“È necessario sempre ricordare la storia perché la storia è maestra di vita. Senza memoria non c’è futuro ed è ancora più urgente oggi, nel giorno della memoria, ricordare. Perché nell’indifferenza cresce il male. L’antisemitismo e l’intolleranza vanno combattuti; le discriminazioni, tutte, vanno fermate: ieri, oggi e sempre. Per questo è doveroso ricordare e raccontare le atrocità dell’Olocausto e del nazifascismo, la tragedia della Shoah.

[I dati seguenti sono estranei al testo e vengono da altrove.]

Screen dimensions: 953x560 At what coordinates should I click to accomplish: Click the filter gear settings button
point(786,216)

Quella tragedia non fu solo violenza, ma il prodotto di leggi razziali, propaganda, indifferenza e conformismo. Per questo la memoria non può ridursi a un rito. Deve diventare vigilanza, impegno quotidiano, costruzione di una società fondata sul rispetto, sull’eguaglianza, sulla libertà.
Le generazioni cresciute leggendo Primo Levi sanno che la memoria non divide: unisce.

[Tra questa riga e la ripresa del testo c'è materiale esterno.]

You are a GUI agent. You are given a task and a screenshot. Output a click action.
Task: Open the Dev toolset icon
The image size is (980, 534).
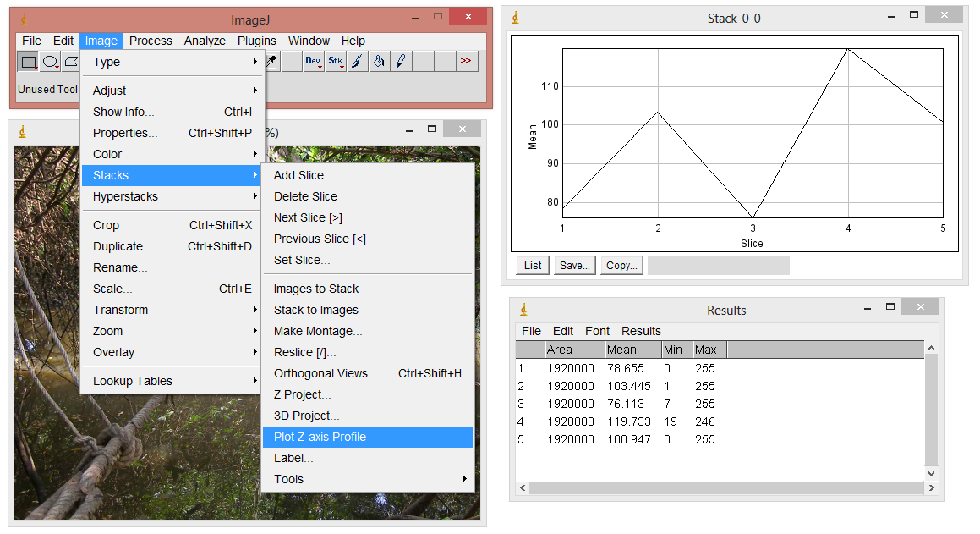point(313,61)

Diciamo oggi e ogni giorno no alla persecuzione della popolazione ebraica, alla discriminazione degli omosessuali, dei rom, degli oppositori politici. E diciamo no ai regimi totalitari e dittature che perseguitano le persone per il luogo in cui sono nate, per la religione che praticano, per l’etnia a cui appartengono, per l’orientamento sessuale”. Così il presidente dei senatori del Pd Francesco Boccia.